■ Study text ■
I'm happy to have fulfilled my friendly duties last night. I don't know if it made my friend's birthday more special, but I'd like to think it did. And you know what? We actually had fun last night.

I'd regale you with stories from last night, but you just had to be there, I guess.

Wednesday, December 17, 2008

My Year in Lists

Best trip: New York City, January
I was there a couple of days after Heath Ledger died, which didn't make the trip better or anything. It did, however, create a strange, atmosphere of dark lore. Or something like that. Anyway, it was my first time in NY and the reason I was there made it remarkable. Matt was singing with the Dallas Symphony Chorus at Carnegie Hall, so I was especially stoked. We were also there with good friends, two of whom came from San Antonio just to see him, which made my heart warm and fuzzy despite the 20-degree weather.

Second-best trip: Brownsville, Texas, July
I went on a fancy, fancy boat trip with nice people, made my guitar debut, and got an excellent tan.

Best decision: The decision to take guitar lessons, March.

■ Available data ■
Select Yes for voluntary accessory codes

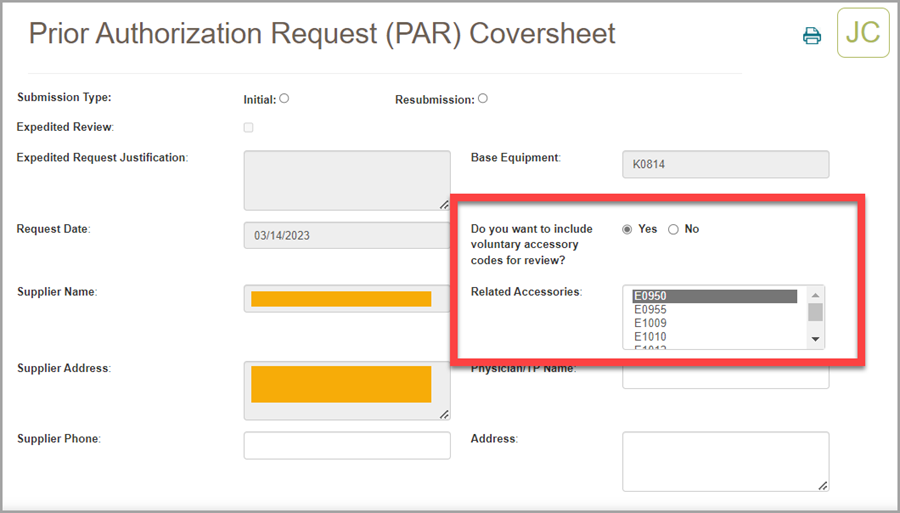coord(627,229)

■ Task brief ■
Continue the blog post about the writer's year in lists, starting right after its last line. The listing has nothing to do with this.

■ Response box ■
These lessons have not only re-ignited my passion for guitar, but most importantly my passion for music. Since then, I have refined my musical tastes (thanks to Spin Magazine and Limewire) and decided what I would love to dedicate my life to, provided that money and full-time work were not an option: music.

Second-best decision: To take my job more seriously.
Thank you very much, unstable economy (and CNN and FoxNews!) for making me afraid to leave my job capriciously whenever I have a bad day. I have a five-year history of hating my job situation and I'm just done with that. You know how you're supposed to love the one you're with? Love the job you're in. Cause you're kind of lucky to have one. Fuck what the news tells us. All I have to do is look around me and see people I know who are jobless, been laid off, etc. This is not the time to be picky and I realize that. Plus, shit, I have a decent job. It doesn't pay much and my boss is a bitch sometimes, but it's fulfilling (when I'm not moving boxes) and I am ENCOURAGED to be creative and think for myself. Not everyone can say that.

Best $500 earned: Jewelry commercial, January
My agency handles a certain jewelry account, and for the Valentine's Day campaign, I received a staff e-mail for "cute couples" to audition and answer some personal questions candidly. Matt and I made it to the final cut and thus earned ourselves $500 and a cute ad that documents our relationship in its eighth year. I'm too shy to post it here, but if you'd like to see it, post a comment with your e-mail addie and I'll send it to you.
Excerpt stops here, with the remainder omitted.